Best approach to compare if one list is subset of another in C#

Best approach to compare if one list is subset of another in C# - c#

I have the below two classes:
public class FirstInner
{
public int Id { get; set; }
public string Type { get; set; }
public string RoleId { get; set; }
}
public class SecondInner
{
public int Id { get; set; }
public string Type { get; set; }
}
Again, there are lists of those types inside the below two classes:
public class FirstOuter
{
public int Id { get; set; }
public string Name { get; set; }
public string Title { get; set; }
public List<FirstInner> Inners { get; set; }
}
public class SecondOuter
{
public int Id { get; set; }
public string Name { get; set; }
public List<SecondInner> Inners { get; set; }
}
Now, I have list of FirstOuter and SecondOuter.

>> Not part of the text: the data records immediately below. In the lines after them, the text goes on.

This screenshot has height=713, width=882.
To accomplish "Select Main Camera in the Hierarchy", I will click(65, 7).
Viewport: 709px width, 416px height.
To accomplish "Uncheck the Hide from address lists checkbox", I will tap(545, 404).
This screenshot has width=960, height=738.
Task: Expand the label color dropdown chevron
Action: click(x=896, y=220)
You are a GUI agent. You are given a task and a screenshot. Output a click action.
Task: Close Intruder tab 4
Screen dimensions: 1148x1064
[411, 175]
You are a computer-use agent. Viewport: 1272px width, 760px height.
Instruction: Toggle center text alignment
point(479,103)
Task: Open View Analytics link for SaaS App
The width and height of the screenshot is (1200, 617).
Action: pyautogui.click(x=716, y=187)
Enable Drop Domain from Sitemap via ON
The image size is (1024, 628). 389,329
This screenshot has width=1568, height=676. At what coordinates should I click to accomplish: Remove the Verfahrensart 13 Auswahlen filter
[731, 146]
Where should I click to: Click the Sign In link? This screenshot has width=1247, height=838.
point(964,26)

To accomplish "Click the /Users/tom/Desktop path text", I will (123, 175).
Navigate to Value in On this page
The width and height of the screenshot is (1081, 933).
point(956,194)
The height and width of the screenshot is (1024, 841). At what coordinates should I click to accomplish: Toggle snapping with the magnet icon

I need to check if FirstOuter list is a subset of SecondOuter list.
Please note:
The names of the classes cannot be changed as they are from different systems.
Some additional properties are present in FirstOuter but not in SecondOuter. When comparing subset, we can ignore their presence in SecondOuter.
No.2 is true for FirstInner and SecondInner as well.
List items can be in any order---FirstOuterList[1] could be found in SecondOuterList[3], based on Id, but inside that again need to compare that FirstOuterList[1].FirstInner[3], could be found in SecondOuterList[3].SecondInner[2], based on Id.
I tried Intersect, but that is failing as the property names are mismatching. Another solution I have is doing the crude for each iteration, which I want to avoid.
Should I convert the SecondOuter list to FirstOuter list, ignoring the additional properties?
Basically, here is a test data:
var firstInnerList = new List<FirstInner>();
firstInnerList.Add(new FirstInner
{
Id = 1,
Type = "xx",
RoleId = "5"
});
var secondInnerList = new List<SecondInner>();
secondInner.Add(new SecondInner
{
Id = 1,
Type = "xx"
});
var firstOuter = new FirstOuter
{
Id = 1,
Name = "John",
Title = "Cena",
Inners = firstInnerList
}
var secondOuter = new SecondOuter
{
Id = 1,
Name = "John",
Inners = secondInnerList,
}
var firstOuterList = new List<FirstOuter> { firstOuter };
var secondOuterList = new List<SecondOuter> { secondOuter };
Need to check if firstOuterList is part of secondOuterList (ignoring the additional properties).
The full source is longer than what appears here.